== Excerpt provided
Data shows Sask. Rivers students performing above provincial average in class, but five year graduation rates slightly lag

The Sask Rivers Education Centre/ Daily Herald File Photo

First Nations and non-First Nations students in the Saskatchewan Rivers Public School Division are performing above the provincial average in almost all categories, according to numbers released during Monday’s board meeting.

Superintendent Jennifer Hingley was on hand to present trustees with her Student Achievement Accountability Report during their regular meeting on Monday.

“The big question is always, when we look at data like that, what now?” Hingley said. “We know that that’s our landscape, that is our results. We talk about this and a famous quote, ‘it is what it is,’ but we know what we are doing about that is really focusing on what are those high impact accelerating teaching strategies that we can put in place.”

One section of the report looked at average final marks in ELA A 10, Science 10, Math: Foundations and pre-Calculus 10, ELA 20, ELA A39 Math Foundations 20 and Math Pre-Calculus 30. Averages were broken down into all students, FNMI (First Nations Métis, and Inuit) and non-FNMI.

In ELA A 10, all Sask. Rivers students had an average mark of 76.1 per cent, while provincially the average was 73.9 per cent. In ELA A 10 the non-FNMI average for Sask Rivers was 80.1 per cent while provincially it was 77.0 per cent. For FNMI students the average was 71.9 per cent in Sask Rivers while provincially the average was 62.0 per cent.

All Sask. Rivers students had an average of 79.2 per cent in Math Foundations and Pre-Calculus 10, while the provincial average was 73.3 per cent. FNMI students in Sask. Rivers had an average of 73.7 per cent, while the provincial average was 61.1 per cent. Non-FNMI students had an average of 81.4 per cent, while provincially the average was 78.1 per cent.

Numbers in the package also included Early Years Evaluation (EYE), developmental reading assessments for Grade 1,2 and 3, graduation rates, both on time and extended and credit attainment for Grade 10 to 12.

EYE (Early Years Evaluation) shows how ready students are for Grade 1. Students are broken up into three tiers after being evaluated. Tier 1 requires quality classroom instruction. Tier 2 requires quality classroom instruction plus targeted small group instruction, and Tier 3 requires quality classroom instruction and individualized instruction.

The data set shows that 41 per cent of students are in Tier 1, 31 per cent of students are in Tier 2 and 29 per cent of students are in Tier 3.

The 2020 data set showed 33 per cent of students were in Tier 1, 21.8 per cent of students were in Tier 2 and 35.3 per cent of students were in Tier 3. Data for 2020 was not available in some cases due to the COVID-19 pandemic.

In 2022 developmental reading assessments showed 38.2 per cent of all students were reading at Grade 1 level. Data broken down into FNMI and non-FNMI was not available.
====
> _Prompt A_
Reproduce the passage of the Sask. Rivers student achievement article starting at "The data set" and ending at "the COVID-19 pandemic.".
> _Prompt B_
Write the next part of the news article on Saskatchewan Rivers student results, picking up after its final sentence.
== Dataset excerpt
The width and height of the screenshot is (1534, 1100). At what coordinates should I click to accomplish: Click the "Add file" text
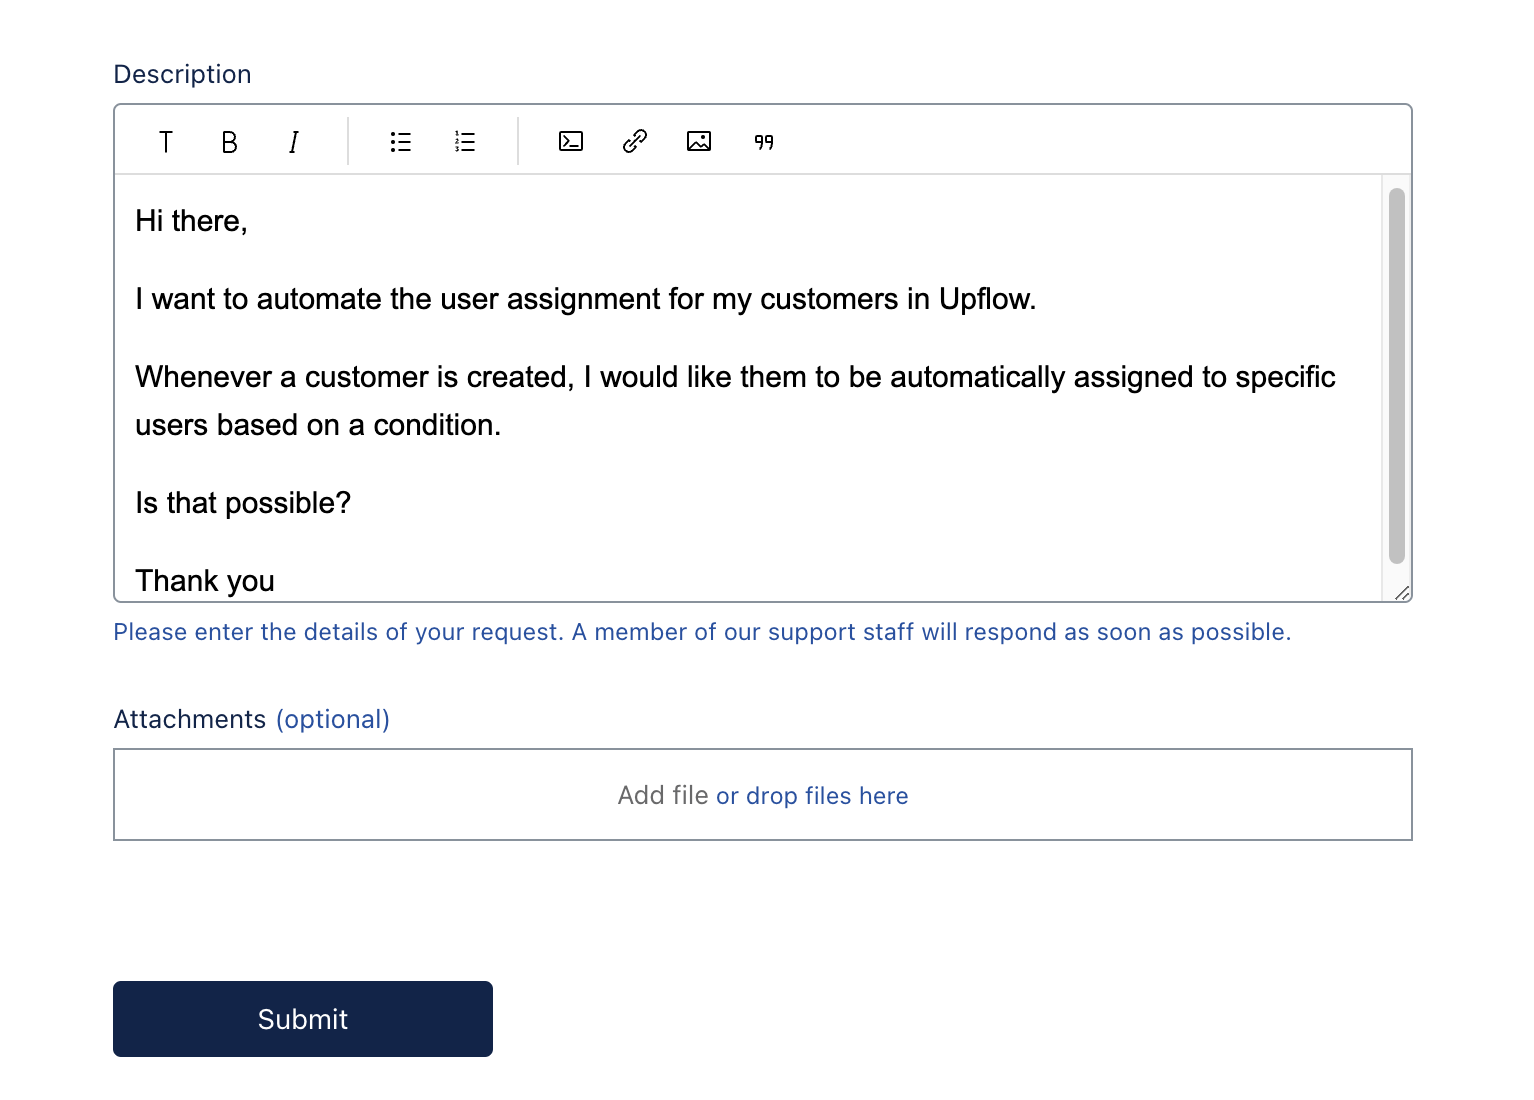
====
> _Expected answer A_
The data set shows that 41 per cent of students are in Tier 1, 31 per cent of students are in Tier 2 and 29 per cent of students are in Tier 3.

The 2020 data set showed 33 per cent of students were in Tier 1, 21.8 per cent of students were in Tier 2 and 35.3 per cent of students were in Tier 3. Data for 2020 was not available in some cases due to the COVID-19 pandemic.

> _Expected answer B_
“We have our DRA results there which reminds us that we have half of our students that are achieving at grade level or above grade level so we have some work that we want to do there,” Hingley said.

In Grade 3 there were 50.9 per cent of all students, 47.1 per cent of FNMI students and 56.1 per cent of non FNMI students reading at grade level.

The three-year graduation rates for Sask Rivers had a 62 per cent rate for all students, 87 per cent for non-FNMI and 45 per cent for FNMI. The provincial average for all students is 76 per cent, for non-FNMI it is 87 per cent and for FNMI it is 40 per cent.

Five year graduation rates in Sask Rivers were 82 per cent, for non-FNMI were 95 per cent and for FNMI it was 68 per cent. In the province, the average for all students is 86 per cent, for non-FNMI it is 93 per cent and for FNMI it’s 62 per cent.

Hingley explained that an average year’s growth for students according to research is .4 growth.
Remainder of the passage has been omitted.